La bulimia, invece, gode di minore rappresentazione e viene semplicemente considerata il contrario della prima.

Quello che in prima istanza è importante chiarire è che il progetto anoressico e quello bulimico coincidono, salvo che nel caso della anoressia e nelle fasi anoressiche il progetto è mantenuto con grande forza di volontà, mentre nella bulimia e nelle fasi bulimiche questo crolla sotto l’impeto della spinta pulsionale.

Bisogna sfatare un altro mito, quello che divide ed oppone su due estremi opposti anoressia e bulimia; fase bulimica e fase anoressica sono spesso momenti che si alternano all’interno del progetto portato avanti dalle persone che manifestano un disturbo del comportamento alimentare.

La psicoterapia è uno spazio in cui poter raccontare in maniera nuova questo progetto esistenziale che sfocia nei sintomi tipici dei Disturbi del Comportamento Alimentare; questi sintomi, sono già una cura per le persone che li vivono, sono già una strategia per raggiungere il proprio obiettivo.
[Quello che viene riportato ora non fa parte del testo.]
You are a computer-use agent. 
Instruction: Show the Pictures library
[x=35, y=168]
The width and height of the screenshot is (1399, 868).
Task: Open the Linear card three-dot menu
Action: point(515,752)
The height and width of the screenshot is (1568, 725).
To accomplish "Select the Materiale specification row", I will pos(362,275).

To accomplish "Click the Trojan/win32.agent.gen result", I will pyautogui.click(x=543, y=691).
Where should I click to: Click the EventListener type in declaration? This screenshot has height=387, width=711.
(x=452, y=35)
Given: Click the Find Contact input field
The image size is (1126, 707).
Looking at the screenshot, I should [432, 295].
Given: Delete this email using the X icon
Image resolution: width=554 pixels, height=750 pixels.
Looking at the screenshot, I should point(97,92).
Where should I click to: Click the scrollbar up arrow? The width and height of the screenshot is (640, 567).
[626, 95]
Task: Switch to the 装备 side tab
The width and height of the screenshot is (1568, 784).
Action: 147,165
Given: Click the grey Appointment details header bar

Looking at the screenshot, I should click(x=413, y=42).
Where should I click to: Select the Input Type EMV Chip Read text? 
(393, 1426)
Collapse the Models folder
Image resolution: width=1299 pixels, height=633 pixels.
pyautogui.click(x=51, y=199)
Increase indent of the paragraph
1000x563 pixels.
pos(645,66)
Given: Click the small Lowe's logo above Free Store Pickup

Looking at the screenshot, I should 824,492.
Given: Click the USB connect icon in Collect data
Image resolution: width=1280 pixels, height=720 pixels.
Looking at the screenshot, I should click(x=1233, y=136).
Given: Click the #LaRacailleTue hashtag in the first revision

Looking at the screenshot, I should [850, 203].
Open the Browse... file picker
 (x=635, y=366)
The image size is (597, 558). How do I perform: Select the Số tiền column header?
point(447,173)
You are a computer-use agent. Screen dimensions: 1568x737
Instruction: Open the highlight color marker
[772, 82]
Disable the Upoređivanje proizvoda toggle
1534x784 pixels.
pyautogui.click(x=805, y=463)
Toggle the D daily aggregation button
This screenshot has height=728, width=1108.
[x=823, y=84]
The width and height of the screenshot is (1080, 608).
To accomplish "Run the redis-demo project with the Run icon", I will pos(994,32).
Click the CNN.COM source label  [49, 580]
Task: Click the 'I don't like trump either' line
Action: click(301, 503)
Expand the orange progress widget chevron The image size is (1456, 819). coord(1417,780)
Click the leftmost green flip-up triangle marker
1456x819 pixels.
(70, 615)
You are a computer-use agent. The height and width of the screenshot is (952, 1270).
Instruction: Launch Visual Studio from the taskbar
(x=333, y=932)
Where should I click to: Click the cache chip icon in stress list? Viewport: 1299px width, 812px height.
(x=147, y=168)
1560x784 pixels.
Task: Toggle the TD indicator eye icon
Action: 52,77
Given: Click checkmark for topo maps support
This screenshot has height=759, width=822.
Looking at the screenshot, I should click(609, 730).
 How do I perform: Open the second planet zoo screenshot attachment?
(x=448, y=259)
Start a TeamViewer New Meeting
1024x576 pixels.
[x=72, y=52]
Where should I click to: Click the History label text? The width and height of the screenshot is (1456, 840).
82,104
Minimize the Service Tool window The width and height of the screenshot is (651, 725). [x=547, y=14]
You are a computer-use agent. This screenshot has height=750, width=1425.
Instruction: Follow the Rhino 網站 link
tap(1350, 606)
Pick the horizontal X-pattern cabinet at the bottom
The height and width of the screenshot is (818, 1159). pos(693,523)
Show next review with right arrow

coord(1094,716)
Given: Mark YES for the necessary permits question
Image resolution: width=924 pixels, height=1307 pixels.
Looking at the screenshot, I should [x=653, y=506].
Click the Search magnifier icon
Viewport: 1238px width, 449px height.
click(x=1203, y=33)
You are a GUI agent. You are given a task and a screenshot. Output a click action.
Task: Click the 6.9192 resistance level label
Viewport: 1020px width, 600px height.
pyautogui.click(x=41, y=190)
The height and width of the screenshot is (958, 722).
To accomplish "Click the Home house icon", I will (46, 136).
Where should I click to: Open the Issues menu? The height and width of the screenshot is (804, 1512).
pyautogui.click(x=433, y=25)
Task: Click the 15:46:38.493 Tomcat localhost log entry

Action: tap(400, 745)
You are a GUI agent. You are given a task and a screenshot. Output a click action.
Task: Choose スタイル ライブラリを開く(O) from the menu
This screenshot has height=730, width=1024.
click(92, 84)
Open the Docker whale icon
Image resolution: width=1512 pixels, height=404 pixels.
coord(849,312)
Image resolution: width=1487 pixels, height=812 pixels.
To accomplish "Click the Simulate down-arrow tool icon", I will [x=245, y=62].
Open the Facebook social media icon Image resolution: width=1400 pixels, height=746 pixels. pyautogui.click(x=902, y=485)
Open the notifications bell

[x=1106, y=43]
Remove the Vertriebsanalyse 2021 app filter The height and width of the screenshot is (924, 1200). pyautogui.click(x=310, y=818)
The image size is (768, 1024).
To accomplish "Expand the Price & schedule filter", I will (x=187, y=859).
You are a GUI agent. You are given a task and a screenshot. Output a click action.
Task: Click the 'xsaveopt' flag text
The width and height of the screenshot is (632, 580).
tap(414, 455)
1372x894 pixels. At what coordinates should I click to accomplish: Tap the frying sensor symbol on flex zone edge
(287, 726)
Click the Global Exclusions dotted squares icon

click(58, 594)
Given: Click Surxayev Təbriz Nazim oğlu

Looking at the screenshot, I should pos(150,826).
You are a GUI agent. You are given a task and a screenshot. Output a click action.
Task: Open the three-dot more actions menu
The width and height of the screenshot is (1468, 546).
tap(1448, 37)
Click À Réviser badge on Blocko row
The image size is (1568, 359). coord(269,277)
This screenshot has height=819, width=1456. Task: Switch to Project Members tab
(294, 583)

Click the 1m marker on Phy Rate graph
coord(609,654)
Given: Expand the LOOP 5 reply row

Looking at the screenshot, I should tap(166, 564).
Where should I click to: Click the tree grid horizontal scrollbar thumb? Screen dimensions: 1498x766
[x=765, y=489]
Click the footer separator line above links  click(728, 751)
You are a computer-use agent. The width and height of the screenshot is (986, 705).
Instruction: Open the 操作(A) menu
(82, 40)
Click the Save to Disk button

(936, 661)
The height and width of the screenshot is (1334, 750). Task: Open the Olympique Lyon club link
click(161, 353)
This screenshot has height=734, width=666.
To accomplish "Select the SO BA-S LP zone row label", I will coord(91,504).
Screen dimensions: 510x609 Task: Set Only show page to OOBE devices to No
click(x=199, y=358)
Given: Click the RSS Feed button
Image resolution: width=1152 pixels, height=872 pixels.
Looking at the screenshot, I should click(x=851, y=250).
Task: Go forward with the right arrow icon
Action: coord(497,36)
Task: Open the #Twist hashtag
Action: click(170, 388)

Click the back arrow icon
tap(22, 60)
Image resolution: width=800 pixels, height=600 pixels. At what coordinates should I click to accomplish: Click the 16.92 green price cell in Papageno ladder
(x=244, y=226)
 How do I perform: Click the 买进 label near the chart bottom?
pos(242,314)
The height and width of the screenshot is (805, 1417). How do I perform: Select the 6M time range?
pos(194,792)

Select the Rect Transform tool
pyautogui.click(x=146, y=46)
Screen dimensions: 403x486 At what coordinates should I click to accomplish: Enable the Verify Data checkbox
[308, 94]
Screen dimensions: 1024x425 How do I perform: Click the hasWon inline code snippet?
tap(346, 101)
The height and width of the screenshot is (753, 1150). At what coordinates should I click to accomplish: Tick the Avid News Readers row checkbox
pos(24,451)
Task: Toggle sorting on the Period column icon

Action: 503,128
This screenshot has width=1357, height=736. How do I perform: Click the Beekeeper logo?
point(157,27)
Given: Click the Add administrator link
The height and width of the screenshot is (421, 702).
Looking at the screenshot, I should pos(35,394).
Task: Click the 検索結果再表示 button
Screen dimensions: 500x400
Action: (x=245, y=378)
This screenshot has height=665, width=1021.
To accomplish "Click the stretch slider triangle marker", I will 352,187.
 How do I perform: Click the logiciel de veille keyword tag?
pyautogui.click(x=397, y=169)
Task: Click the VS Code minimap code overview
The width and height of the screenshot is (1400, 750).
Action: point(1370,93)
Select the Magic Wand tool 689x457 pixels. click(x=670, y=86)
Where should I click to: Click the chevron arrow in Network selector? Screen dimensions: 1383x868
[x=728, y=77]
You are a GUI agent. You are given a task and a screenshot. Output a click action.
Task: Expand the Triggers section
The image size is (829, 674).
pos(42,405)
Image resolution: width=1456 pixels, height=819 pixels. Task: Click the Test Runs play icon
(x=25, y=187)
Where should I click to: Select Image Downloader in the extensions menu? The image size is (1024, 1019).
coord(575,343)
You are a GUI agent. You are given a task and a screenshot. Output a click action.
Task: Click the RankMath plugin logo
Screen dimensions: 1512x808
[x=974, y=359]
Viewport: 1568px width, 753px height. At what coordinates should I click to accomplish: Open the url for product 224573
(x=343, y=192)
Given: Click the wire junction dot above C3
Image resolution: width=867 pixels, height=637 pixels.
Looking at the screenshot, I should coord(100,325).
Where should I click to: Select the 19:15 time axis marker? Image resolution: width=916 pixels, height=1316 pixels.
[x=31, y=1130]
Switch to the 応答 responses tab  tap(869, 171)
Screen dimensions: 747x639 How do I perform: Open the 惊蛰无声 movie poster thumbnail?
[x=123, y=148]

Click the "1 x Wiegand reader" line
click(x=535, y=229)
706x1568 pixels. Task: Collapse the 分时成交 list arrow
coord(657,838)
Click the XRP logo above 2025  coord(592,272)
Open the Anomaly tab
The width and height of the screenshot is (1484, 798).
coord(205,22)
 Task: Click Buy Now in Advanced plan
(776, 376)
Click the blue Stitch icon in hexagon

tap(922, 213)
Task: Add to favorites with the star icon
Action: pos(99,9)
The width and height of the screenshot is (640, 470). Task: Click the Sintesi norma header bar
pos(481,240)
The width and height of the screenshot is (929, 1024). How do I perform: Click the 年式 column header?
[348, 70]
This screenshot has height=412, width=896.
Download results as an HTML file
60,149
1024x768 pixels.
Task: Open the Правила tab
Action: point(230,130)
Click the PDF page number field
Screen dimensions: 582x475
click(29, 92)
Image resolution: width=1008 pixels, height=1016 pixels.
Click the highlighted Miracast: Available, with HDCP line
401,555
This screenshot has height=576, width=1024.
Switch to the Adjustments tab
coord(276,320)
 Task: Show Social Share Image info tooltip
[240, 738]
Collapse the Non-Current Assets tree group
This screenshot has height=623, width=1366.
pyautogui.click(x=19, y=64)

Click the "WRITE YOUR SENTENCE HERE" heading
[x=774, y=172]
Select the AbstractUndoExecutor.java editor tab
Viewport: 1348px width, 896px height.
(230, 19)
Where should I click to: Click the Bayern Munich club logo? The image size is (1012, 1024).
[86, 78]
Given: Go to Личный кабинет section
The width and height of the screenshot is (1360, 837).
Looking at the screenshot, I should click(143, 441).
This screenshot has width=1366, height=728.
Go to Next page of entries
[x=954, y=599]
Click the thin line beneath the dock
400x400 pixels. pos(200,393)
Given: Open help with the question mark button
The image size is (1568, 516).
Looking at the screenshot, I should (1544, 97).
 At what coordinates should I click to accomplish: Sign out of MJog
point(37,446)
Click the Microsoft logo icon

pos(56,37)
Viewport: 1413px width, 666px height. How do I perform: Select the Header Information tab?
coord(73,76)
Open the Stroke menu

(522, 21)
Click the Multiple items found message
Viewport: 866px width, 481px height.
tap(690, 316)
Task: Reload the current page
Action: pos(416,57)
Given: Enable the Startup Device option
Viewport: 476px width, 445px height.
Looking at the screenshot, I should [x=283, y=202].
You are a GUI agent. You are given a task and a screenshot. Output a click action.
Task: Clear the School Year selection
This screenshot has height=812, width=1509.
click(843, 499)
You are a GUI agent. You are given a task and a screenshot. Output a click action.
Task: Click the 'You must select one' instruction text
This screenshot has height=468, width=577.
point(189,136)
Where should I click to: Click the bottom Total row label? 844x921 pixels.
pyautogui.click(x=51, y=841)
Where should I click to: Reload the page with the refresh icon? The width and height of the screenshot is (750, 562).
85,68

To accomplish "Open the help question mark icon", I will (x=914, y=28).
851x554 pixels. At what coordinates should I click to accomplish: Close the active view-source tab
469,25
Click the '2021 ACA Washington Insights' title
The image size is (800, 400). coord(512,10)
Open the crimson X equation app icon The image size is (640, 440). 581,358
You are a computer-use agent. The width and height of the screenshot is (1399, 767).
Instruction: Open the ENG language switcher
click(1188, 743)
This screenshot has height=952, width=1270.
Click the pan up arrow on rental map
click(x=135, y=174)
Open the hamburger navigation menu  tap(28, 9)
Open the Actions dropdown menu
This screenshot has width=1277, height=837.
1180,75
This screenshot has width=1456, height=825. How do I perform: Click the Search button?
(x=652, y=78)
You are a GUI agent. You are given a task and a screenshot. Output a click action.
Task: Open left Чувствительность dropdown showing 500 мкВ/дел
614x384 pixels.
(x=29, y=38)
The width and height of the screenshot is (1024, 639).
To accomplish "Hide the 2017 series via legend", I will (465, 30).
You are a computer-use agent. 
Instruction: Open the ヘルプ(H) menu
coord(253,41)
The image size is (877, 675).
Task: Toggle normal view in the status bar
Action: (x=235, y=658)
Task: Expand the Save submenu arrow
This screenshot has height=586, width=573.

Anche questo spiega le resistenze e difficoltà del momento terapeutico.

Il percorso psicoterapeutico mira a rendere umane queste descrizioni, rendere umane, uniche e personali queste storie che si appiattiscono sui sintomi e sull’alimentazione; a dare e ricostruire il valore delle emozioni, della sensibilità, dei progetti di vita di chi manifesta il proprio mondo interiore nella forma del Disturbo del Comportamento Alimentare.